Il chiusino leggero e conveniente 

Il chiusino in materiale composito è considerata la soluzione di massima compatibilità ambientale. Grazie alla sua leggerezza, infatti, è in grado di offrire funzionalità migliori dal punto di vista dei trasporti e delle operazioni di installazione. 

Pur essendo estremamente leggero il chiusino innovativo garantisce solidità, robustezza e durevolezza con un ciclo di vita quintuplicato rispetto ai materiali tradizionali. 

Il peso di un chiusino in materiale composito, infatti, è inferiore del 70% rispetto ad altri materiali, il che garantisce un risparmio notevole circa i costi di trasporto e messa in opera in tutte le fasi di utilizzo, dalla prima installazione alle manutenzioni periodiche. 

I vantaggi per l’ambiente 

I chiusini stradali in materiali compositi limitano la dispersione di C02 nell’ambiente durante il loro ciclo di vita. Questo comporta una serie di vantaggi anche economici che si sommano a quelli di versatilità e facilità di trasporto. Difatti possono essere utilizzati per ogni esigenza di chiusura dei pozzetti stradali e per ogni tipo di area di transito. 

I materiali plastici di cui si compone il nuovo chiusino stradale, inoltre, contribuiscono a ridurre la rumorosità del passaggio dei veicoli e, al tempo stesso, proteggono le persone dai rischi delle dispersioni di tensione dato che non sono conduttori di elettricità. 

Se osserviamo la durata, ovvero il ciclo di vita medio di un chiusino in materiale composito, infine, possiamo considerare tra i vantaggi più interessanti proprio quello della durevolezza. Questa caratteristica produce un risparmio non solo economico ma anche ambientale. 
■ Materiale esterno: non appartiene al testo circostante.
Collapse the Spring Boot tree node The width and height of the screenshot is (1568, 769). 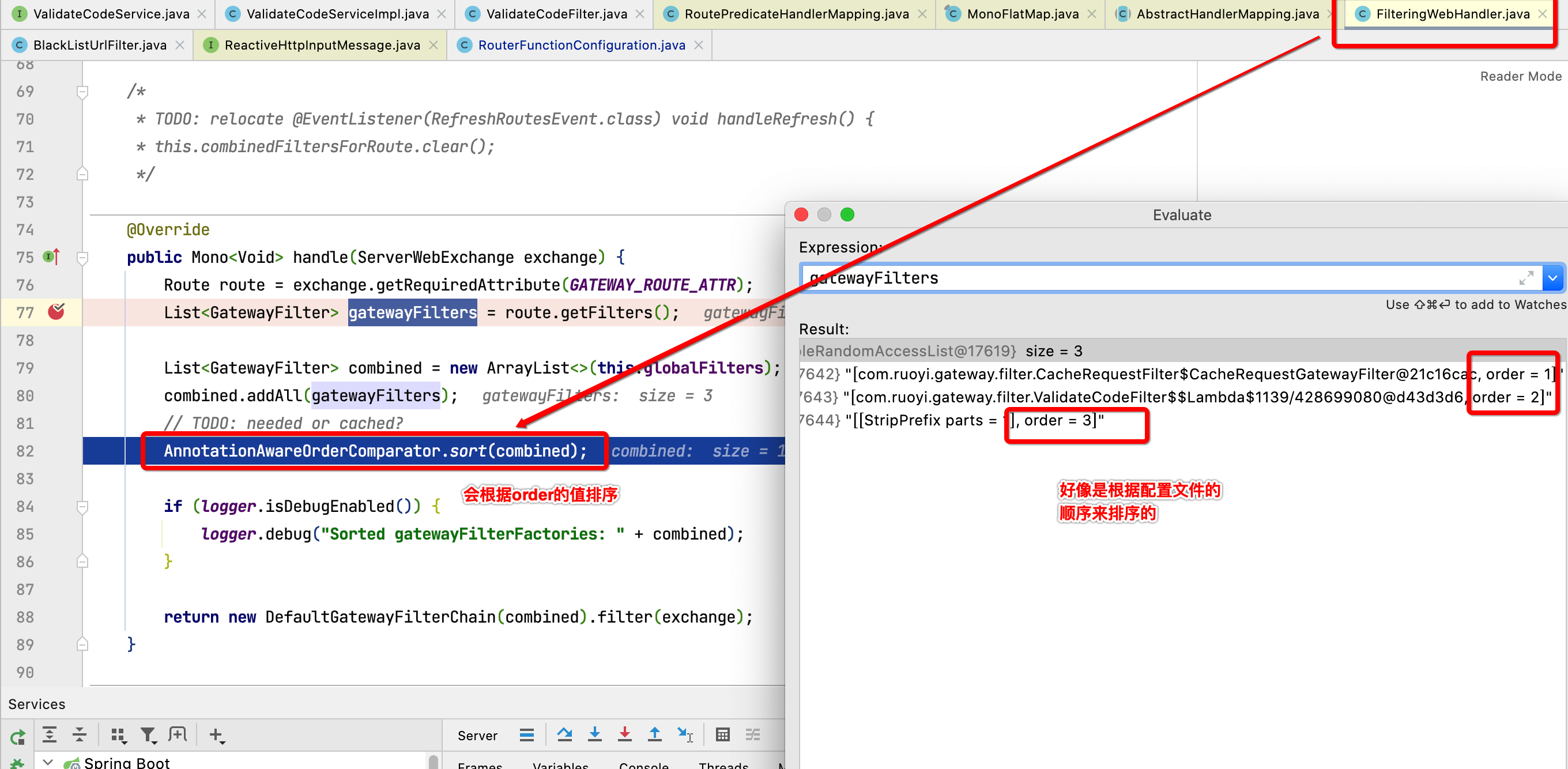(47, 761)
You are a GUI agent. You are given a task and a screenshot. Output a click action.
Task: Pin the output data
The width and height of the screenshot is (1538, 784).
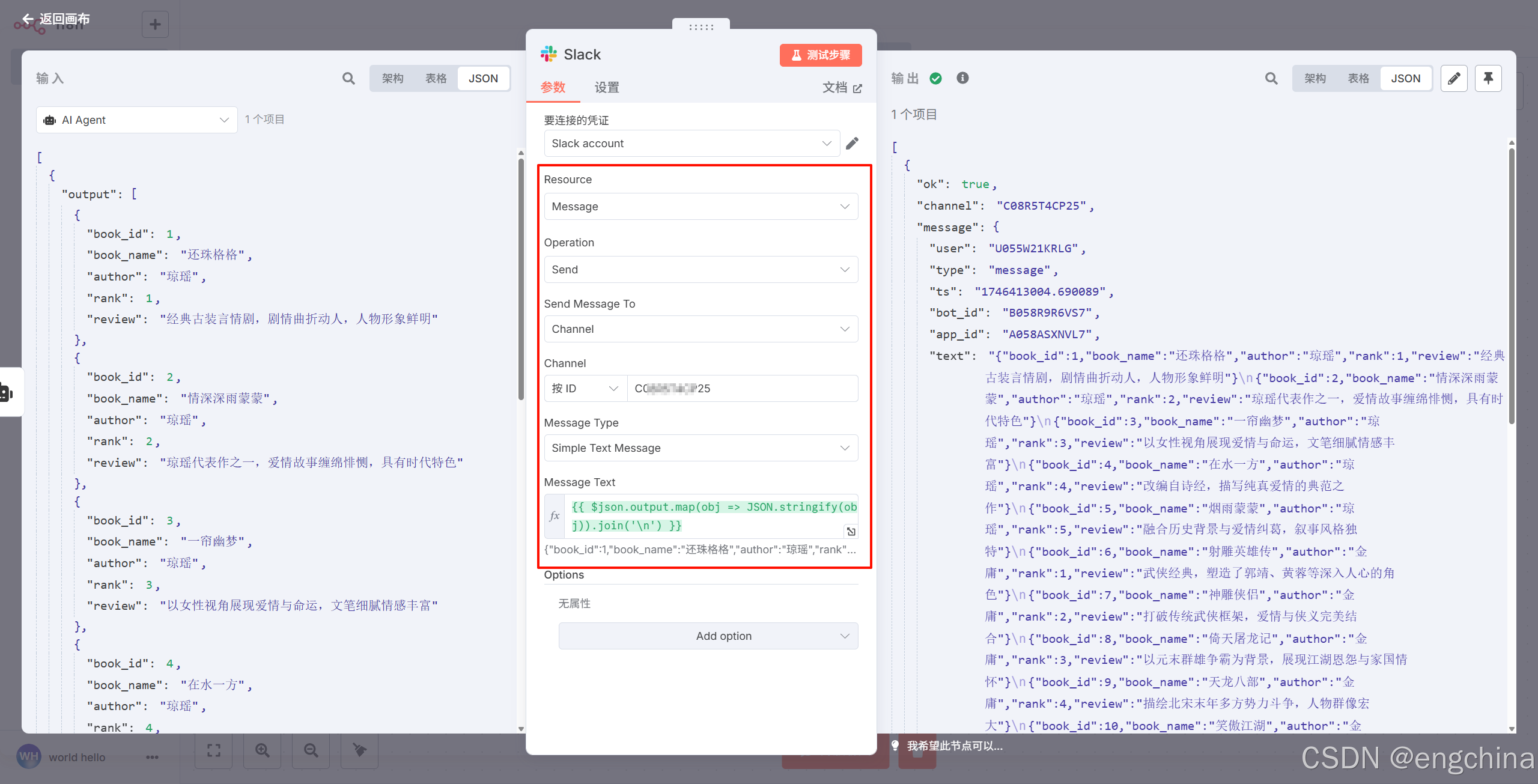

Difatti i materiali plastici, contrariamente a quelli usa e getta diffusi nel consumo di massa, sono infinitamente riciclabili con processi a ridotto impatto ambientale. 

Perché scegliere i chiusini in materiale composito?

I vantaggi di questi chiusini innovativi non finiscono qui. Difatti la loro popolarità risiede anche nel fatto per cui disincentivano i furti e gli atti di vandalismo tipici dei chiusini tradizionali. Sono anche estremamente personalizzabili per colore, forma e tipo di incisioni, un fattore che li rende ideali per pubbliche amministrazioni e strutture di chiusura private. L’elevato grado di resistenza a qualsiasi sollecitazione esterna, infatti, permette di installare chiusini in materiale composito anche in zone a elevato traffico.

Il caso del chiusino è uno dei tanti esempi di edilizia sostenibile che si possono applicare quotidianamente in tutte le città. Per contribuire a migliorare la qualità dell’ambiente, quindi, non bastano eclatanti rivoluzioni ma piccole azioni concrete che, sommate tra loro, possono dare realmente vita a un vero cambiamento per la tutela dell’ecosistema globale.